Data items:

———

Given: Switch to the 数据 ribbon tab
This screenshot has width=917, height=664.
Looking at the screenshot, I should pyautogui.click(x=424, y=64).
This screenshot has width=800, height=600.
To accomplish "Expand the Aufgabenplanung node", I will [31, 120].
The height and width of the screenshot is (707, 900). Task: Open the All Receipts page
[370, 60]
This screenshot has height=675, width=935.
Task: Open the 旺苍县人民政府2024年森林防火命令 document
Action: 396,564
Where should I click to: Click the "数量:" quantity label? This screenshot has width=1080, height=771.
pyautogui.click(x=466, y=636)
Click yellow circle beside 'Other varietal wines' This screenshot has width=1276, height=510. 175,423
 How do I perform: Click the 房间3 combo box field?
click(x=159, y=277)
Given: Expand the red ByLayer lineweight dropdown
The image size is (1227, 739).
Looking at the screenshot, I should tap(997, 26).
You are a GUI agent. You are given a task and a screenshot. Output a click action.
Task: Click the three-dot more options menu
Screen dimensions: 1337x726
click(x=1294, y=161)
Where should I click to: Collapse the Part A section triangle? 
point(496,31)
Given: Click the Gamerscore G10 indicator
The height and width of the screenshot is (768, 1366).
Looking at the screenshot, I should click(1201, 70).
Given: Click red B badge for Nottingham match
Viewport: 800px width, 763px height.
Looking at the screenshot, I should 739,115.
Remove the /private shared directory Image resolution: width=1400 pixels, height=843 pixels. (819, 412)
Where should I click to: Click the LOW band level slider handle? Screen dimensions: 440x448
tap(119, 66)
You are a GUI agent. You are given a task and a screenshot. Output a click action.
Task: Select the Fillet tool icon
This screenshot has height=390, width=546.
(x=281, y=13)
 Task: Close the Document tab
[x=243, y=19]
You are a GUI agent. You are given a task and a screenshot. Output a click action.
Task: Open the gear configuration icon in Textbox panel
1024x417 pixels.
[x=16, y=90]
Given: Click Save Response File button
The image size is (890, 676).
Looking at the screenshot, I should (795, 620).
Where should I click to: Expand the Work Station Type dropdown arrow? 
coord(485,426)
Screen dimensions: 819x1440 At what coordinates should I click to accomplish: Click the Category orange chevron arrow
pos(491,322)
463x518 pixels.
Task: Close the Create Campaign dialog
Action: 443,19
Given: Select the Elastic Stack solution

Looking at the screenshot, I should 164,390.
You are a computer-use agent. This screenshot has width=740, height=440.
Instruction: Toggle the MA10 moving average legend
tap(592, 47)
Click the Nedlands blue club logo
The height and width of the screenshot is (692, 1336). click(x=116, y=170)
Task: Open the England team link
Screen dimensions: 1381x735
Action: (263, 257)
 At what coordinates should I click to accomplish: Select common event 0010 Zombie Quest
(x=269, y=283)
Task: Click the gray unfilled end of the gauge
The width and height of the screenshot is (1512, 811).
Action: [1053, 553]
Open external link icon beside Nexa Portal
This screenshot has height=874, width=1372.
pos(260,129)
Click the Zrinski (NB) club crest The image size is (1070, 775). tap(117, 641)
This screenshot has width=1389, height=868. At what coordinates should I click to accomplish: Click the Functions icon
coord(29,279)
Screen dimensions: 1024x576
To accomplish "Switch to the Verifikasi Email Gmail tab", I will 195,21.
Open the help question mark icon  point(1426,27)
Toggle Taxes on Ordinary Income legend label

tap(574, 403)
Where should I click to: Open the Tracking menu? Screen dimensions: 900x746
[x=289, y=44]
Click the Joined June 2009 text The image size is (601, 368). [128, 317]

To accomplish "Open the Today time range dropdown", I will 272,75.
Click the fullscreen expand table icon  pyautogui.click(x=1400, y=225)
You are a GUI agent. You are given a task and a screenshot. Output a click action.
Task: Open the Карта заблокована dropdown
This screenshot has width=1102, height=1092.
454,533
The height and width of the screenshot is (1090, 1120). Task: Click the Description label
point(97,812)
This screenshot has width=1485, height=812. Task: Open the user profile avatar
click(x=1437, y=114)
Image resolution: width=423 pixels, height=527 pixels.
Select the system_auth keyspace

———

WORK INSTRUCTIONS:
Extract every line of the data items above and copy each one out verbatim.

RESPONSE:
Given: Switch to the 数据 ribbon tab
This screenshot has width=917, height=664.
Looking at the screenshot, I should pyautogui.click(x=424, y=64).
This screenshot has width=800, height=600.
To accomplish "Expand the Aufgabenplanung node", I will [31, 120].
The height and width of the screenshot is (707, 900). Task: Open the All Receipts page
[370, 60]
This screenshot has height=675, width=935.
Task: Open the 旺苍县人民政府2024年森林防火命令 document
Action: 396,564
Where should I click to: Click the "数量:" quantity label? This screenshot has width=1080, height=771.
pyautogui.click(x=466, y=636)
Click yellow circle beside 'Other varietal wines' This screenshot has width=1276, height=510. 175,423
 How do I perform: Click the 房间3 combo box field?
click(x=159, y=277)
Given: Expand the red ByLayer lineweight dropdown
The image size is (1227, 739).
Looking at the screenshot, I should tap(997, 26).
You are a GUI agent. You are given a task and a screenshot. Output a click action.
Task: Click the three-dot more options menu
Screen dimensions: 1337x726
click(x=1294, y=161)
Where should I click to: Collapse the Part A section triangle? 
point(496,31)
Given: Click the Gamerscore G10 indicator
The height and width of the screenshot is (768, 1366).
Looking at the screenshot, I should click(1201, 70).
Given: Click red B badge for Nottingham match
Viewport: 800px width, 763px height.
Looking at the screenshot, I should 739,115.
Remove the /private shared directory Image resolution: width=1400 pixels, height=843 pixels. (819, 412)
Where should I click to: Click the LOW band level slider handle? Screen dimensions: 440x448
tap(119, 66)
You are a GUI agent. You are given a task and a screenshot. Output a click action.
Task: Select the Fillet tool icon
This screenshot has height=390, width=546.
(x=281, y=13)
 Task: Close the Document tab
[x=243, y=19]
You are a GUI agent. You are given a task and a screenshot. Output a click action.
Task: Open the gear configuration icon in Textbox panel
1024x417 pixels.
[x=16, y=90]
Given: Click Save Response File button
The image size is (890, 676).
Looking at the screenshot, I should (795, 620).
Where should I click to: Expand the Work Station Type dropdown arrow? 
coord(485,426)
Screen dimensions: 819x1440 At what coordinates should I click to accomplish: Click the Category orange chevron arrow
pos(491,322)
463x518 pixels.
Task: Close the Create Campaign dialog
Action: 443,19
Given: Select the Elastic Stack solution

Looking at the screenshot, I should 164,390.
You are a computer-use agent. This screenshot has width=740, height=440.
Instruction: Toggle the MA10 moving average legend
tap(592, 47)
Click the Nedlands blue club logo
The height and width of the screenshot is (692, 1336). click(x=116, y=170)
Task: Open the England team link
Screen dimensions: 1381x735
Action: (263, 257)
 At what coordinates should I click to accomplish: Select common event 0010 Zombie Quest
(x=269, y=283)
Task: Click the gray unfilled end of the gauge
The width and height of the screenshot is (1512, 811).
Action: [1053, 553]
Open external link icon beside Nexa Portal
This screenshot has height=874, width=1372.
pos(260,129)
Click the Zrinski (NB) club crest The image size is (1070, 775). tap(117, 641)
This screenshot has width=1389, height=868. At what coordinates should I click to accomplish: Click the Functions icon
coord(29,279)
Screen dimensions: 1024x576
To accomplish "Switch to the Verifikasi Email Gmail tab", I will 195,21.
Open the help question mark icon  point(1426,27)
Toggle Taxes on Ordinary Income legend label

tap(574, 403)
Where should I click to: Open the Tracking menu? Screen dimensions: 900x746
[x=289, y=44]
Click the Joined June 2009 text The image size is (601, 368). [128, 317]

To accomplish "Open the Today time range dropdown", I will 272,75.
Click the fullscreen expand table icon  pyautogui.click(x=1400, y=225)
You are a GUI agent. You are given a task and a screenshot. Output a click action.
Task: Open the Карта заблокована dropdown
This screenshot has width=1102, height=1092.
454,533
The height and width of the screenshot is (1090, 1120). Task: Click the Description label
point(97,812)
This screenshot has width=1485, height=812. Task: Open the user profile avatar
click(x=1437, y=114)
Image resolution: width=423 pixels, height=527 pixels.
Select the system_auth keyspace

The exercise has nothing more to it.